Are we condemned to death based on Adam’s trespass? But how can that be just?
Or can we take the slightly softer route, by which all humans first became sinners, once Adam opened the door to sin, and are therefore guilty for their own sin, not Adam’s? To be sure, the latter option also leads to a difficult question of justice. If sin for fallen humans is inevitable, why are we held accountable for that which we cannot avoid? But at least we would have done something to earn the punishment.

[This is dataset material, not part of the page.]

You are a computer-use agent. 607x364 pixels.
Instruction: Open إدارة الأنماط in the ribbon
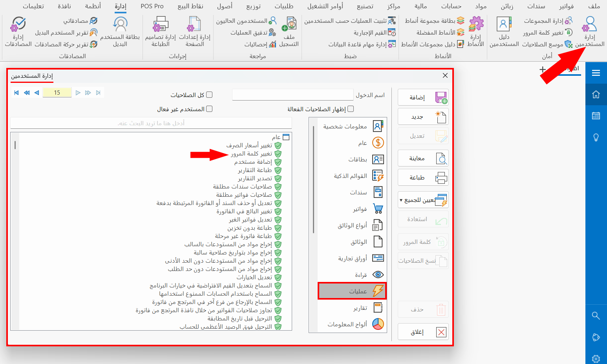click(476, 31)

Up to this point, I have ignored the parallel Paul draws between Adam and Christ. We should tread carefully here. Adam is merely a type (Rom. 15:14), not a full equivalent. He is only in some ways like Christ. Paul himself points out ways in which Adam’s trespass is both like and unlike Christ’s obedience. The crucial parallel, his main point throughout, is “through one man”.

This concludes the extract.